Citaat van: antonv op zaterdag 25 december 2021, 13:04:04
Een wissel dat niet perfect vlak ligt verhoogt al de kans op ontsporingen, een wissel in een helling nog meer en een wissel in een klimspiraal kun je maar beter helemaal vermijden
Ik probeer me de situaties voor te stellen waarin sprake is van wat je hier noemt.
In een spiraal ligt rails altijd op een houten tracee (de "plank").
Dat hele stuk hout staat onder een bepaalde hellingshoek, en alles wat erop ligt (ook wissels) dus ook.
Er is geen kans op ontsporing door ongelijke ligging.
Aardig in dat verband was een test met wagons zonder loc, op k-rails (slanke wissels) en peco slanke wissels.
Ik wilde weten wanneer en waar ze zouden ontsporen. Ze ontspoorden niet, ook niet met wissels in afslaande stand, op de 3%'s helling, ook niet onderaan de helling van de spiraal.
Met Piko-A wissels heb ik het niet geprobeerd; het gaat om de onderbouw, niet om het wisselmerk.
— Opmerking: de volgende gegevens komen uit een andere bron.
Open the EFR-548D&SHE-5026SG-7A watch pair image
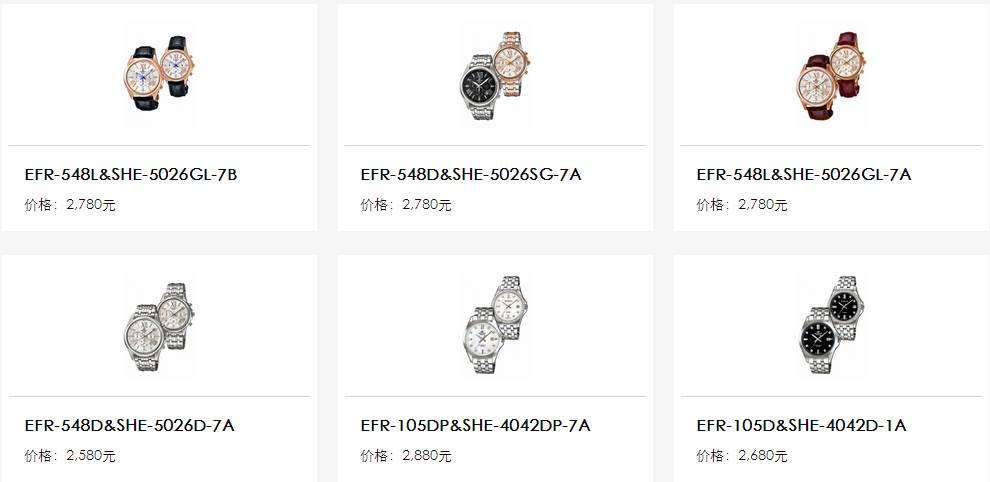The height and width of the screenshot is (482, 990). (x=496, y=75)
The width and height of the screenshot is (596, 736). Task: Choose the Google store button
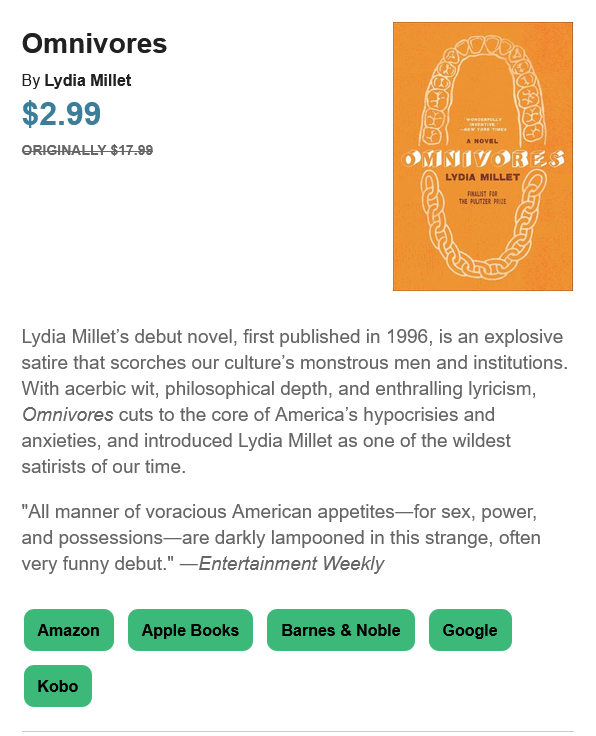pos(470,630)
Wanneer kan wél sprake zijn van een situatie waarin een wissel niet vlak ligt
of de situatie waarin de sporen die op een wissel aansluiten niet vlak liggen?
Als er een overgang is van twee stukken hellingtracee met verschillende hellingshoeken,
of als de "plank" waarop alle rails ligt, is krom getrokken.
Dat zijn 2 situaties die je allebei kunt vermijden bij de aanleg van de onderbouw.
En daarvoor waarschuwen lijkt me terecht.
Ik denk dat er gevoelsmatig 2 dingen door elkaar lopen:
1. de "plank" (de bedding, de onderbouw) heeft een bepaalde hellingshoek
en
2. het binnenspoor heeft een ander hellingspercentage dan het buitenspoor
(omdat de raillengte van dat binnenspoor per omwenteling korter is dan de lengte van het buitenspoor)
Volgens mijn vriendin loopt er nog een 3e ding doorheen:
3. verkanting in de boog geeft het gevoel van een andere hellingshoek.
Ik stel dat alleen punt 1 ertoe doet: de onderbouw (rondom wissel en sporen naar en van dat wissel).
Als je ervoor zorgt dat de onderbouw (onder de wisselstraat) één geheel vormt, dan maakt het niet uit of de hellingshoek van die onderbouw 3 % is of 0%.
Bepalend voor een wijziging van de hellingshoek van de onderbouw is de lengte van het langste voertuig (wagon of loc). Die lengte bepaalt de storingsvrije wijziging van hellingshoek (in graden en in rails lengte), en is op basis van een tangensvergelijking vrij simpel te berekenen.